Bill Mohr’s prose, commentary, and poems have appeared in dozens of magazines, including the Los Angeles Review of Books, Antioch Review, Blue Mesa Review, Caliban (On-line), Santa Monica Review, and ZYZZYVA. Individual collections of his poetry include Hidden Proofs (1982) and Bittersweet Kaleidoscope (2006). Bonobos Editores in Mexico published a bilingual edition of his poetry, Pruebas Ocultas, in 2015. His account of West Coast poetry, Holdouts: The Los Angeles Poetry Renaissance 1948-1992, was published by the University of Iowa Press in 2011. Mohr has a Ph.D. in Literature from the University of California, San Diego, and is currently an Associate Professor at CSU Long Beach.

“Who is She?” — Terry Braunstein’s show in Long Beach

Saturday, August 16, 2013

In the late 1970s, I worked at a bookstore at 11th Street and Wilshire Boulevard in Santa Monica. It had been launched by three young fiction writers who were eager to join that decade’s lively independent book store scene in Los Angeles (and in this case, I mean the county and not the city). By the time I started working at the front counter and running the reading series, only one of the three fiction writers was still involved with the store, which served as the entry point to Los Angeles for one of its most prominent literary spokespersons, Michael Silverblatt. He had recently moved to Los Angeles and was living in an apartment, slightly north of Wilshire, several blocks west of the store, Michael didn’t drive, but he was in a perfect neighborhood to get around without a car. One afternoon, when business was slow, he happened to walk in and we began talking about poetry. I was putting together my first anthology, The Streets Inside, at the time and ended up inviting him to my apartment for a combination publication party/New Year’s Eve party at the end of 1978. It was there that he met Jim Krusoe, who became one of his enduring friends. Though Michael and I did not remain confident acquaintances, I am happy that he eventually found a niche where his specialized acuity continues to flourish.

Among the people I met at the store who turned into long-time friends was Dinah Berland, a photographer and critic who was beginning to write poetry. (The opposite move was being made by another visitor to the store, Peter Schjeldahl, who went on to write one of the classic poems about Los Angeles, “Pico Boulevard,” but would soon begin to focus on writing about art.) Dinah eventually introduced me to her best friend, Terry Braunstein, with whom she was an undergraduate roommate at the University of Michigan.
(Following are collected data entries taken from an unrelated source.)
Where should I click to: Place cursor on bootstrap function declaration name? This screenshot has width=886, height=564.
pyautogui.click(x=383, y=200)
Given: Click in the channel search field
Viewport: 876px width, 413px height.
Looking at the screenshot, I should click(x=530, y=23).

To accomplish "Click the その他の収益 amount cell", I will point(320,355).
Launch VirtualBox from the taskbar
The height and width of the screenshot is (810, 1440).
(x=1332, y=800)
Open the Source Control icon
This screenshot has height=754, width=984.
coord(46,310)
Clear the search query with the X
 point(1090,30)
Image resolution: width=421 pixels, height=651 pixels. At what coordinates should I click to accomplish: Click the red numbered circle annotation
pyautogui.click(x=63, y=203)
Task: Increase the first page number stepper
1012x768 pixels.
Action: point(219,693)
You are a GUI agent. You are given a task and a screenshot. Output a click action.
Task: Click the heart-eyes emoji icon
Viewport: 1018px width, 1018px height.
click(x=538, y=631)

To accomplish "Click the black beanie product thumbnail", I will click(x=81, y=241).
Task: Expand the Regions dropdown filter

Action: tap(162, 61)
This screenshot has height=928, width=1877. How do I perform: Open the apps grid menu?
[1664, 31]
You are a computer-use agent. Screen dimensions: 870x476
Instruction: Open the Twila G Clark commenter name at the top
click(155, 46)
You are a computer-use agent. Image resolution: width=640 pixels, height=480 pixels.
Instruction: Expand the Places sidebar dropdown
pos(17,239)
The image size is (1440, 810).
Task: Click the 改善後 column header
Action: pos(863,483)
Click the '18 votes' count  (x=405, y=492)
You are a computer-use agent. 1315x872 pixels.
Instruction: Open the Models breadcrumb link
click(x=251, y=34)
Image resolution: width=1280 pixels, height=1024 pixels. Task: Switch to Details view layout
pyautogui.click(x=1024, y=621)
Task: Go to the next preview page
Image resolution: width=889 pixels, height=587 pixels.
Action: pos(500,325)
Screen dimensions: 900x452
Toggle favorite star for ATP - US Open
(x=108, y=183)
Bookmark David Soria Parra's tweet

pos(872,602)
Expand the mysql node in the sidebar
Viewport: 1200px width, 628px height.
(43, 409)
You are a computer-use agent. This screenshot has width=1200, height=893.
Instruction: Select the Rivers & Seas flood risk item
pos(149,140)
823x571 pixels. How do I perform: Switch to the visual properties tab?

I reviewed a show of Terry’s at the Long Beach Museum of Art in the late 1980s for the Long Beach Press-Telegram and have continued to admire how she retains her commitment to local activism even as she has exhibited her work on an international scale.

Terry sent out a notice the other day about her most recent project. The first weekend after Labor Day is traditionally a very busy occasion for visual artists, so I want to post her invitation well in advance so that any reader can plan her or his visits to various openings that weekend to include her event, “Who is She?” It will take place at a vacant lot in Long Beach at the corner of Anaheim & Walnut Streets. Terry’s installation/sculpture will be placed into dialogue with a choreographed piece by Cyrus Parker-Jeannette at both 5:45 and 7:45 p.m. The second performance will also feature projected animations by David Familian.

This event is part of a larger project called “A LOT,” in which vacant pieces of property in Long Beach are temporarily appropriated to present free arts experiences. It is sponsored in part by an Our Town grant from the National Endowment for the Arts.